Passage provided:

By 2050 the number of people living with disabling hearing loss will increase to 2.5 billion. This will have a significant impact on quality of life (QoL) and overall health of adults across Europe. We know that adults with hearing loss (HL) report reduced participation in society due to fragmented communication. This includes difficulty following and taking part in conversations or meetings, which can lead to a diminished circle of friends, social isolation and withdrawal.
Effective hearing screening for age-related hearing loss (ARHL) or noise-induced hearing loss is the first step to addressing this. When Governments provide person-centered care that includes speech & language therapy and access to hearing technology such as hearing aids or cochlear implants, the impact is significant. With hearing loss treatment, adults can increase their ability to communicate with others, which positively increases social activity, volunteer engagement, and paid employment.
Adult Hearing Loss and Barrier to Active Ageing
Untreated hearing loss in adults is linked to a number of comorbidities that affects quality of life and adds significant financial costs to Europe’s healthcare systems.
When hearing loss deprives the brain of stimulation from communication or music, it can speed up cognitive decline and increase the risk of dementia by as much as 8.2%. This makes hearing loss the number one modifiable risk factor contributing to the condition (Livingston, 2020).

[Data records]

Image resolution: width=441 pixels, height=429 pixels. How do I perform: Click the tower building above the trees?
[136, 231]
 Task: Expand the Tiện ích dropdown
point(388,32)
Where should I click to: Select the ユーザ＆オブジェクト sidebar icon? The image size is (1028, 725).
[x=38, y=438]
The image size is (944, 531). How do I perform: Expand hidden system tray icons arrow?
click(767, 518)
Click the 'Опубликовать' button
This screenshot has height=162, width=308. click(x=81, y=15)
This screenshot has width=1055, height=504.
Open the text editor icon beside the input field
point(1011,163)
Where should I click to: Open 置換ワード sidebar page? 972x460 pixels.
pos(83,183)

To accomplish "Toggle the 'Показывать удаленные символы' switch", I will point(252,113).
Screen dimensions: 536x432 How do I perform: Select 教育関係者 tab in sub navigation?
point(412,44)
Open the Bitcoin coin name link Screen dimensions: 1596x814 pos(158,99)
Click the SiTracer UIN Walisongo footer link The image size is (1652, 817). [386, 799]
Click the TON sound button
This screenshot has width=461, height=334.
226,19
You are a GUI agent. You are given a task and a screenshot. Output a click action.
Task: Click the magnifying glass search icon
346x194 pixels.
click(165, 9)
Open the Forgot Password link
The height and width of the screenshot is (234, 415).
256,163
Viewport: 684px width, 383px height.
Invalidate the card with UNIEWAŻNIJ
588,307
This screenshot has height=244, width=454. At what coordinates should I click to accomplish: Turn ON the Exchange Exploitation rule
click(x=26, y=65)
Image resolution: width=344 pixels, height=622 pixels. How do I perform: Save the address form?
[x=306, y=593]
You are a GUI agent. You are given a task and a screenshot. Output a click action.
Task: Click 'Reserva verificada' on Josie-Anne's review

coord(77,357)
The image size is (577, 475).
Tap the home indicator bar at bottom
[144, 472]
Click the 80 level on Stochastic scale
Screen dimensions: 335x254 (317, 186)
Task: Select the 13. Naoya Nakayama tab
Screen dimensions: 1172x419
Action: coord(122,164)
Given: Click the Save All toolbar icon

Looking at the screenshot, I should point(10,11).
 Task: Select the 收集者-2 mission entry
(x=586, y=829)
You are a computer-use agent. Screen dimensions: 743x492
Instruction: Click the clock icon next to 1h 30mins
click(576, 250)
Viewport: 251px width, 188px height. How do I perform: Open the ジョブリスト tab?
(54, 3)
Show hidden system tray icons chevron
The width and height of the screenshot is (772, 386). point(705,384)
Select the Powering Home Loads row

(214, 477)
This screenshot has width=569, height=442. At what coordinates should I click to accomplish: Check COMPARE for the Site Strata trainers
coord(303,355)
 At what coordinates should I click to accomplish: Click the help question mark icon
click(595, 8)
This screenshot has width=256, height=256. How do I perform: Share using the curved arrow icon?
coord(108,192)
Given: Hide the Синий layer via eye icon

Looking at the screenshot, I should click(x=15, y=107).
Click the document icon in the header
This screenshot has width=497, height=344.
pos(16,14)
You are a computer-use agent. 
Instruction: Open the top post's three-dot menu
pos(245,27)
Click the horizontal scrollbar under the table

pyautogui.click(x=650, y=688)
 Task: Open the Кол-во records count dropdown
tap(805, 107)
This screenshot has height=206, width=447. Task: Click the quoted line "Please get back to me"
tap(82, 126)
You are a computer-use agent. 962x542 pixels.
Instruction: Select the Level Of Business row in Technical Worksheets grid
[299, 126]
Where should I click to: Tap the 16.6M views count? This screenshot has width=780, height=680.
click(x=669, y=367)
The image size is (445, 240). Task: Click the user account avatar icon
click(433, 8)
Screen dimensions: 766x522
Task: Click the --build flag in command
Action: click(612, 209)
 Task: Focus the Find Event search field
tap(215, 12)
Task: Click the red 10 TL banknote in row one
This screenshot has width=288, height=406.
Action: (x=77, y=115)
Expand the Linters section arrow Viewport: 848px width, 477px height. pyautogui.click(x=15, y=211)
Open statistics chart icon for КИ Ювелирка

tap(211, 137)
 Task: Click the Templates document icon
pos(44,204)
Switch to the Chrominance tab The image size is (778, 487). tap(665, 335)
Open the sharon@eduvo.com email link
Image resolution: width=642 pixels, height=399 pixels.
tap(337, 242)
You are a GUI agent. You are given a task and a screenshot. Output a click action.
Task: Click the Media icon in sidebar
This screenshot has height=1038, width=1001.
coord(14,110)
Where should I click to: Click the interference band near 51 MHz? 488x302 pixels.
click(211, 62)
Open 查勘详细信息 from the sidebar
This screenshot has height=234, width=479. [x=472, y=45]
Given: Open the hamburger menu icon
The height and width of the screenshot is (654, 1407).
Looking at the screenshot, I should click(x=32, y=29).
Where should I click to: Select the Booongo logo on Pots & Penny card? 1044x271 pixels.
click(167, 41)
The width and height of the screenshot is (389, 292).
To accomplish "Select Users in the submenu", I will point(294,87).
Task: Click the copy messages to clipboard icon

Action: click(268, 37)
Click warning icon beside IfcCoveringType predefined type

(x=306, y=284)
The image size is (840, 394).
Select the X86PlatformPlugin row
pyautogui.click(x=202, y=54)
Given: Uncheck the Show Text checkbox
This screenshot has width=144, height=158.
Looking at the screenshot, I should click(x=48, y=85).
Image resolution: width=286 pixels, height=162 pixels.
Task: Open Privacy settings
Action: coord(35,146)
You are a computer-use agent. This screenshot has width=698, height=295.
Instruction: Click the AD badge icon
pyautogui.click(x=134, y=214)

Using the information:
- 1) Retype the part of the passage on adult hearing loss from "By 2050 the" up to and including "isolation and withdrawal.".
- 2) Pick up the passage on adult hearing loss after its last sentence and keep writing it.

Numbered responses:
- 1)
By 2050 the number of people living with disabling hearing loss will increase to 2.5 billion. This will have a significant impact on quality of life (QoL) and overall health of adults across Europe. We know that adults with hearing loss (HL) report reduced participation in society due to fragmented communication. This includes difficulty following and taking part in conversations or meetings, which can lead to a diminished circle of friends, social isolation and withdrawal.

- 2)
Adults with untreated hearing loss are also:
- At higher risk of suffering from dementia
- 33% more likely to rely on others leading to reduced independence and autonomy
- Twice as likely to experience mental health conditions such as depression
- Have an increased risk of type 2 diabetes
- Experience more frequent falls
- More likely to have increased hospitalization rates, entry to assisted living housing, or need social care services.
All these factors increase the pressure on public spending related to ageing, which already accounts for 50% of general government expenditure across Europe.
How can Policy Makers help?
- Raise awareness of the importance of hearing health, the impact of hearing loss and the benefits of hearing loss treatment among the public and healthcare professionals.
- Promote the need for robust national hearing health strategies including diagnosis, rehabilitation, service and maintenance.
- Launch a national over-55 Hearing Screening Programme.
- Acknowledge access to professional hearing care as a right.
- Promote access to effective treatments including hearing aids, bone conduction devices, and cochlear implants.
- Explore and invest in effective methods of prevention and rehabilitation for hearing loss.
- Share best practices among EU Member States.